Fischerei

Fischerei

Fischerei in Mar Menor:

Das Mar Menor besass fünf Kanäle oder Durchgänge: Charco, Torre, Ventorillo, El Estacio und Marchamalo. Mit Hilfe dieser entstand die Verbindung zum Mittelmeer, von wo aus neue Energien und Fischbruten in eine Binnenlagune mit einem sommerlichen Salzgehalt von 52 Grad/000 (vierzehnmal mehr als in den Mittelmeergewässern in der gleichen Jahreszeit) gelangten. Die noch aus "Maurenzeiten" stammenden "encañizadas" waren viele Jahrhunderte lang das wichtigste Merkmal der typischen Fischfangmethoden vor Ort.

In jedem Kanal oder Durchgang fand man eine dieser reusenartigen Labyrinthe, die aus Pfählen, Schiffrohr und Netzen bestanden, in welche sich die arglosen Fischschwärme verirrten und in "paranzas und embustes" gefangen wurden, wo sie noch lebend eingefangen wurden (ein Vorgang, der "entfischen" genannt wurde). Dazu benutzte man die so genannten "Planchas", ganz flache Boote, mit welchen die jungen Fischer vor Ort ihre Fänge an Land schafften.

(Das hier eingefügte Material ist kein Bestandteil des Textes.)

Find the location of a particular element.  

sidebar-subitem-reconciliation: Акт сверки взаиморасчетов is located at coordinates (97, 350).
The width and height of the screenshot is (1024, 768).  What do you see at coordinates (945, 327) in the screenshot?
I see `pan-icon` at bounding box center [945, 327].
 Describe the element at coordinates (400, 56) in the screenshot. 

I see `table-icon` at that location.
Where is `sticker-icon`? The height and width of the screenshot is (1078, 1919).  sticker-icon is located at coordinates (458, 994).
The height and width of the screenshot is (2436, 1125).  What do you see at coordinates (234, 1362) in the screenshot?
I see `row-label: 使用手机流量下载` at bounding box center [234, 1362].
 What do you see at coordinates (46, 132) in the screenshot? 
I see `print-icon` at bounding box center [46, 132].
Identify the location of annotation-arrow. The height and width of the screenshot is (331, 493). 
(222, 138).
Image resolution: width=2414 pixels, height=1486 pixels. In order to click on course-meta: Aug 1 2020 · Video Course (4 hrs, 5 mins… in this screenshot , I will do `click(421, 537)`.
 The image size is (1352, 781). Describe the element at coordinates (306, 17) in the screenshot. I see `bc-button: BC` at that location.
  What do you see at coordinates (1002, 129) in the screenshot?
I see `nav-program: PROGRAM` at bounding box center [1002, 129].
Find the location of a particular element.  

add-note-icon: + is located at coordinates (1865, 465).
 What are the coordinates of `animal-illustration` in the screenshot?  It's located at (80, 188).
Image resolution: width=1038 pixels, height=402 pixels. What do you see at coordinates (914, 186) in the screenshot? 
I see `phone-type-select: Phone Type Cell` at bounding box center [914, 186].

"Travesía" heisst die aus Schilfrohr und Netzen bestehende Barriere, die quer durch den Kanal verläuft und die Fische in ihr endgültiges Gefängnis leitet. In El Estacio bestanden die Fänge vor allem aus Meeräschen, in den Reusen in Torres und Charco fing man vor allem die begehrten Goldbrassen. Auch die Unterwasserfauna hegt ihr Geheimnis. Die Langschwanzkrebse werden mit Hilfe eines "langostinera" genannten Gerätes gefangen, das die ganze Nacht ausliegt und dem die noch lebenden Tiere entnommen, um an Land zu transportiert und auf den Fischmärkten angeboten zu werden.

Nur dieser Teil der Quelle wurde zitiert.